From: Corvin_Köhne <corvink_at_FreeBSD.org>
Date: Fri, 04 Nov 2022 10:22:55 UTC
> On 10/23/22 11:18 AM, Mark Johnston wrote:
>> I'm going through compiler warnings in the bhyve code with the aim of
>> bumping WARNS, since the current setting hides bugs.  There's one in the
>> config code that looks a bit tricky to resolve and I was hoping for some
>> guidance on the right way to do that.
>>
>> The basic problem is _lookup_config_node() may return an nvlist via
>> nvlist_get_nvlist(), but nvlist_get_nvlist() returns a const nvlist_t
>> *, so _lookup_config_node() is discarding the const qualifier.  And
>> indeed, some callers will modify the returned node.  The use of
>> nvlist_move_nvlist() in _lookup_config_node() has a similar problem:
>> nvlist_move_* "consumes" the passed value and is not supposed to be
>> mutated after.
>>
>> I'm pretty sure this is actually a non-issue with our nvlist
>> implementation; when adding an nvlist value to an nvlist, it doesn't
>> store anything except for the pointer itself, so you can mutate it
>> safely.  Note, this is not true for all value types, specifically
>> arrays.  However, there are multiple nvlist implementations out there,
>> and ours might change such that bhyve's config code becomes incorrect.
>>
>> The bug seems annoying to fix because consumers can do this:
>>
>>       nvlist_t *nvl = find_config_node(path);
>>       set_config_value_node(nvl, "foo", "bar");
>>
>> So, if we naively changed find_config_node() to return a copy of the
>> nvlist at "path", set_config_value_node() would have to somehow figure
>> out where in the config tree to insert the updated nvlist, but it
>> doesn't have the path anymore.
>>
>> To fix it properly could change find_config_node() to return some opaque
>> type which contains the source path of the node so that we can DTRT when
>> mutating the node.  IMO it's better if the config node type is opaque to
>> consumers.  Or, make each nvlist node store its source path by storing
>> it in the nvlist itself.  e.g., the nvlist node describing the device
>> model at "pci.0.1.2" would have a "__path" key with value "pci.0.1.2",
>> so that set_config_value_node() can figure out where in the tree to
>> replace an existing copy of "pci.0.1.2".  Or is there a simpler way to
>> fix this that I missed?
>>
>> Any thoughts?  I'm happy to implement the suggestions above but didn't
>> want to do that work without some buy-in.
> The config stuff uses nvlist on the premise that it is a useful way to
> store the data.  However, it is true that nvlists seem to not be as
> useful for storing mutable data.  Rather, they are useful as a way to
> pass structured data across domain boundaries (e.g. serialized over
> a socket, or between kernel and userland).  If nvlist doesn't work well
> I'd rather just change the data structures we use in bhyve rather than
> add hidden nodes with path names, etc.  To that end, if nvlist is too
> limiting then we can do what my first intution was which was to turn
> bhyve into a C++ program and use something like std::map<> to represent
> the tree instead.
>
> --
> John Baldwin


I do agree with John.
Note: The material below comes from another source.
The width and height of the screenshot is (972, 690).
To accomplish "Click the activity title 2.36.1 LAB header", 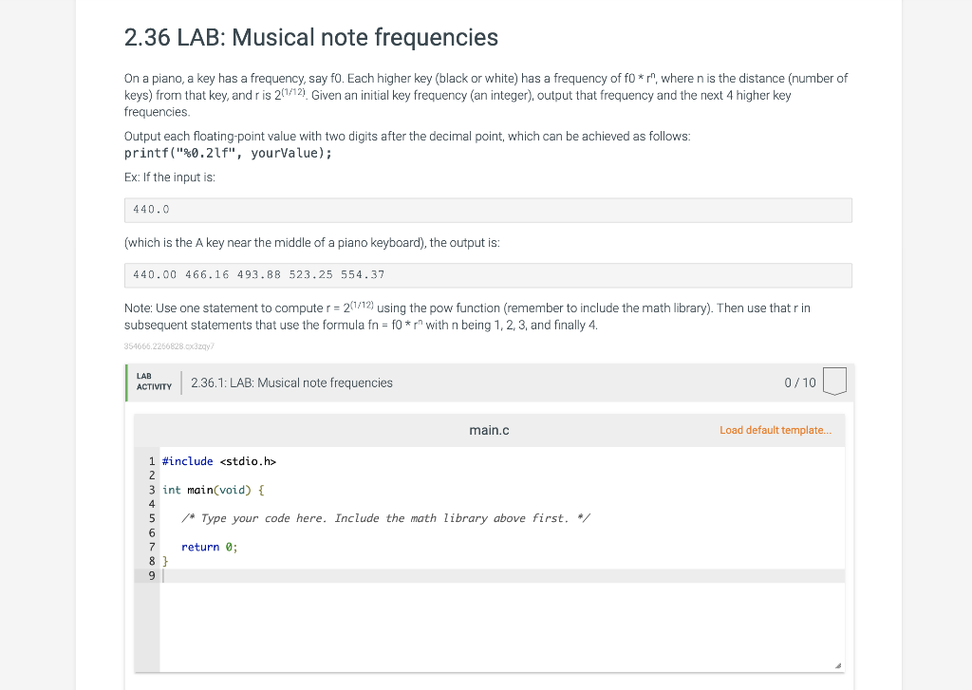I will [290, 382].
It looks like nvlist isn't made for mutable data. 
So, when using nvlist we have to make sure that we don't modify the data 
which is already stored in it or we have to use nvlist_take, modify the 
data and write it back with nvlist_move/nvlist_add. This requires that 
we patch the consumers to follow these rules.

I don't know how much work would be required to turn bhyve into a C++ 
program. If it's doable, I vote for this approach.


-- 
Best regards,
Corvin